Abhijit Bhattacharya
Yeah. So, on Q4, we have said it's going to be a significant improvement on the minus 9%. Now whether that is going to be negative or positive, given all the uncertainties, we are not speculating on that at the moment, but it will be a substantial improvement on the minus 9% that we had in Q3.
Roy Jakobs
On the census registry, so currently, Falko, we have 54,000 people registered. But out of those, only 670 currently are in the process with a judge -- with a lawyer in terms of claiming anything. So, those are the two numbers, which are the latest to date. And then on the third one, in return to market, which countries are you selling, this is starting across the globe. So, Japan is an important market for us, of course, that we are very strong in. We have a full suite. We also started to re-enter in China. We have, Australia, Latin America, but also in the EU. So, actually, we are working now through the process with every regulator across the globe to kind of go through and actually we are getting a very positive support in -- in many of the markers and that's also where we see us coming back into.
Falko Friedrichs
Okay, thank you.
Operator
Thank you. That was the final question. Mr. Jakobs, please continue with any points you would like to raise.
Roy Jakobs
Yeah, thank you all for great questioning and the dialog we had around it. So, just to close. So what you have heard us discuss is a very strong performance and a strong performance improvement this year so far. We had a strong third quarter where we delivered 11% growth doubling our profit and strong cash flow. It was a fourth quarter of growth that you have seen, and that actually really increases our confidence to also increase the guidance second time this year towards a strong close of this year, which would bring us ahead of the first-year plan that we announced in January.

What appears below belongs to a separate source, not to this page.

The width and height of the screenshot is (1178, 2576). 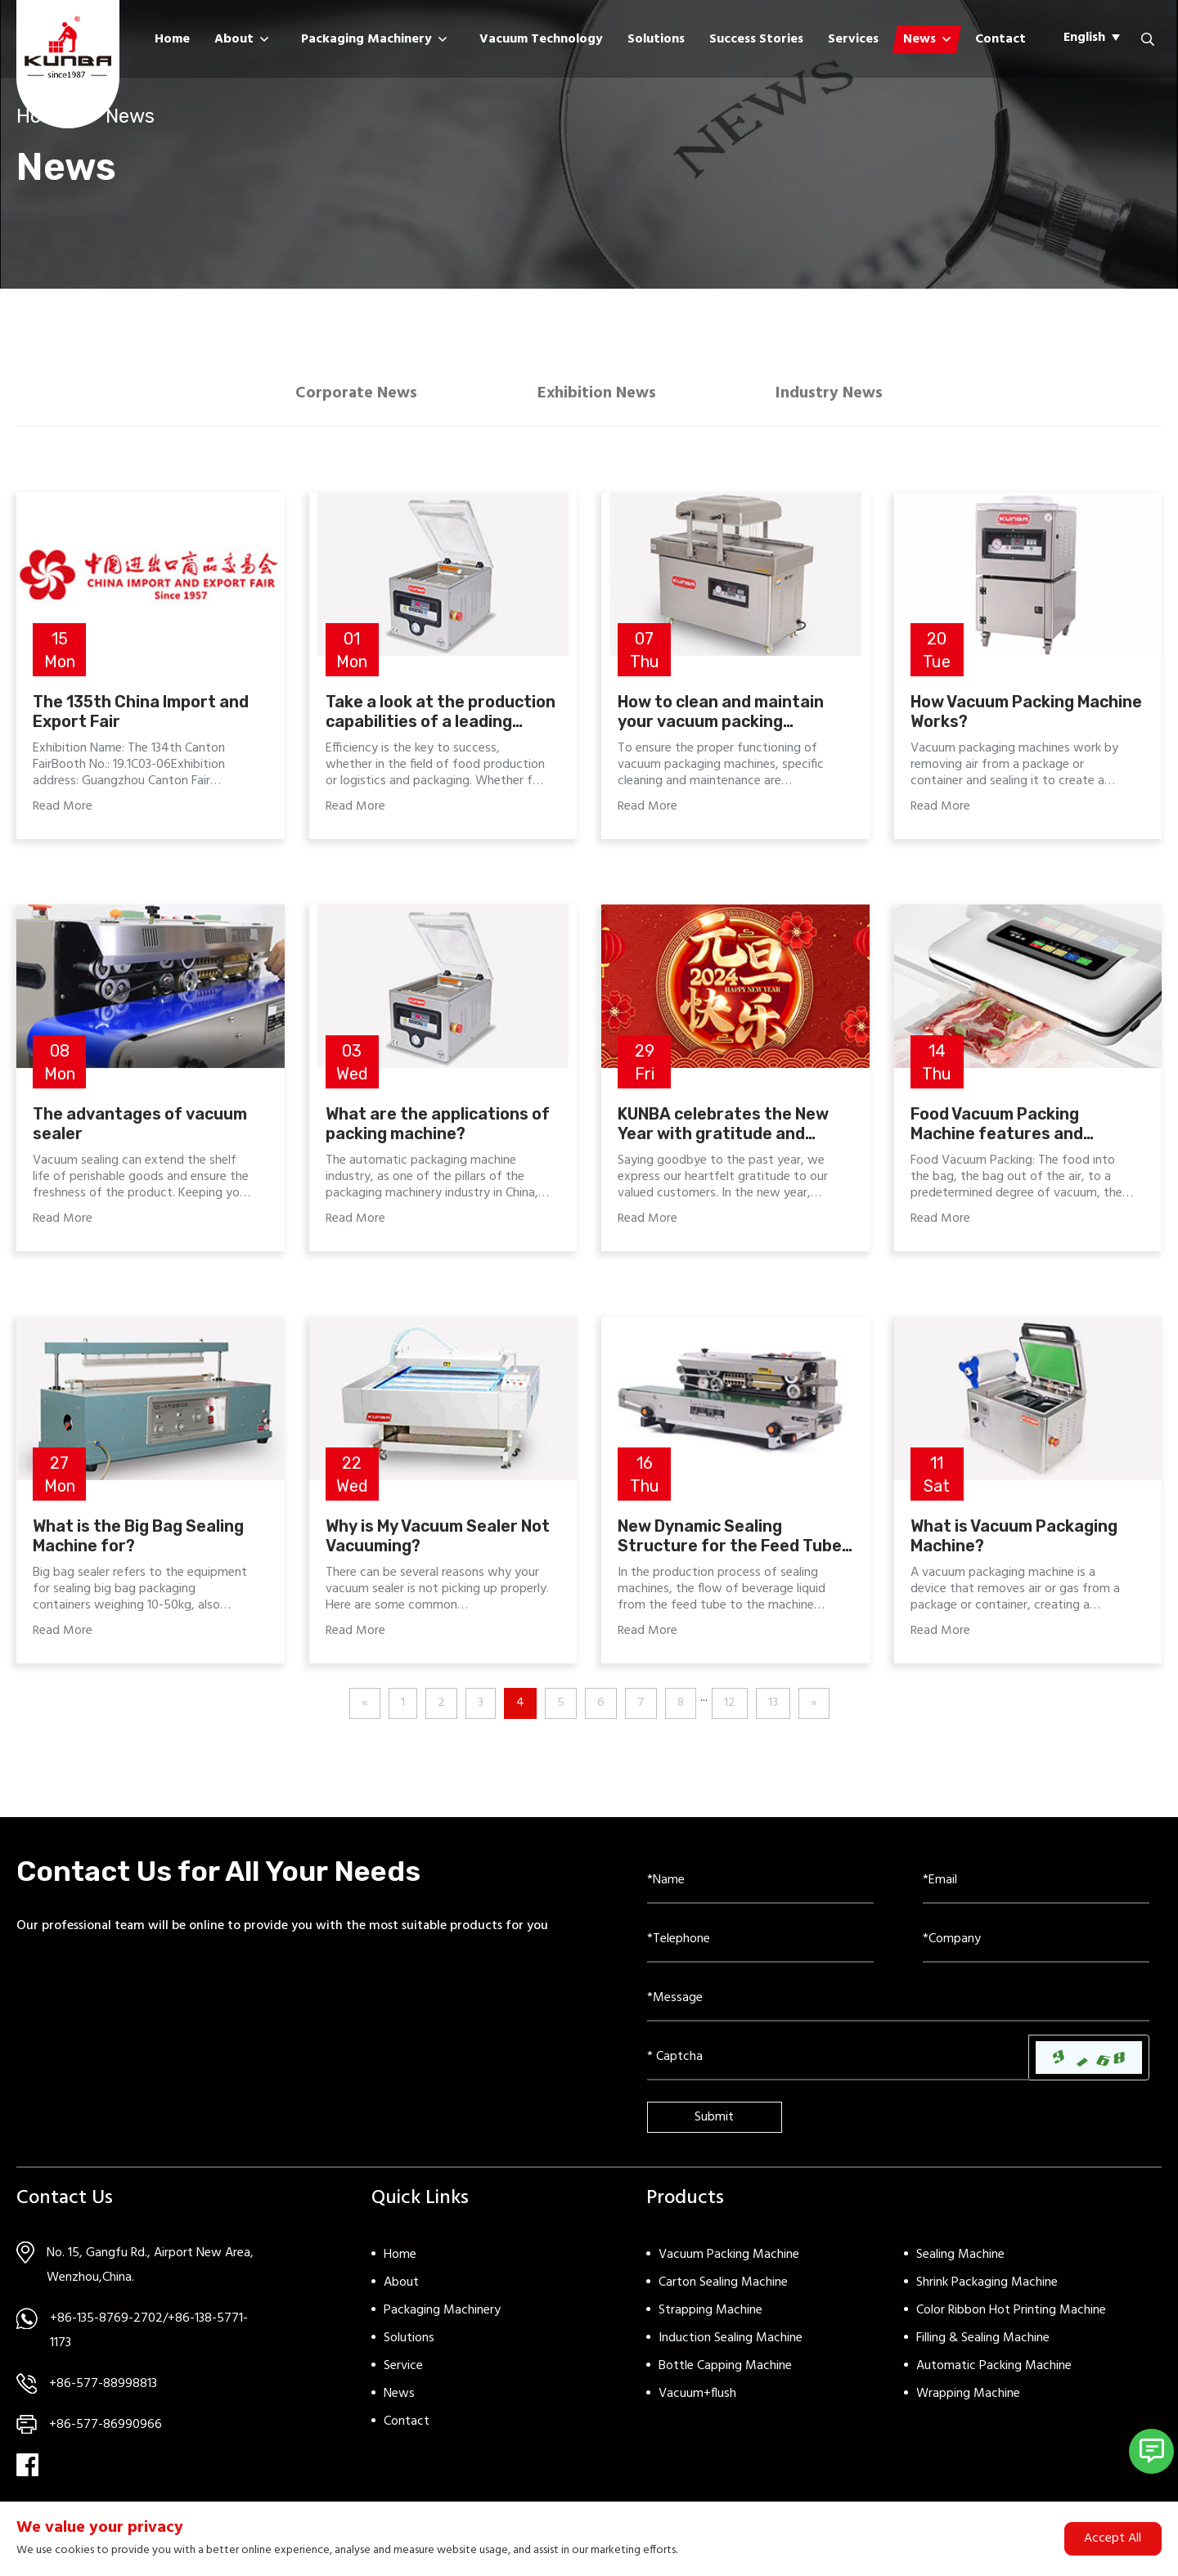 What do you see at coordinates (760, 1887) in the screenshot?
I see `[Name]` at bounding box center [760, 1887].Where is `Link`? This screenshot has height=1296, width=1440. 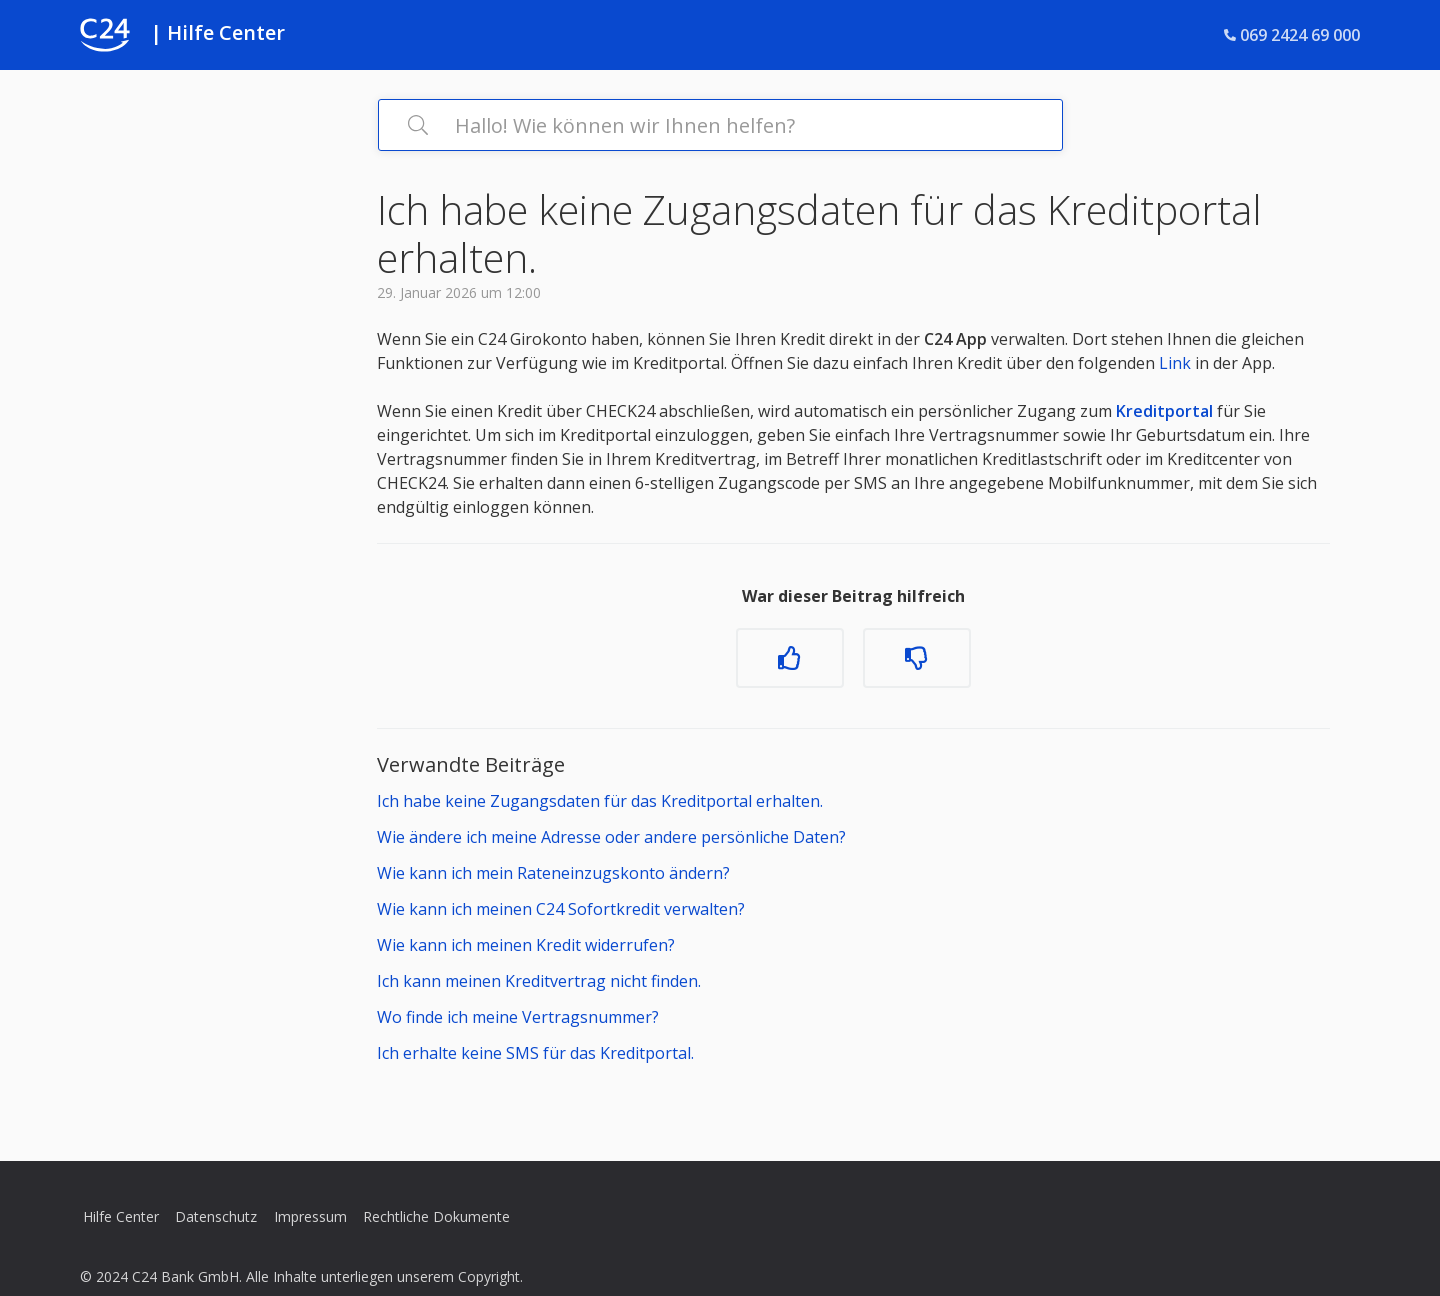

It also gives us confidence in the execution of the second and third year of our plan, as we see the actions we are taking really having an impact both on supporting strong sales, supporting also margin improvement, and productivity, you see dialing back into our profitability step up. So, that, with the actions on order intake, will give us a lot of confidence in continuing to work on our trajectory to bring Philips back where it belongs. Thank you so much for your attention and looking forward to connect with you soon.
Operator
Thank you. This concludes the Royal Philips Third Quarter 2023 Results Conference Call on Monday, October 23, 2023. Thank you for participating. You may now disconnect.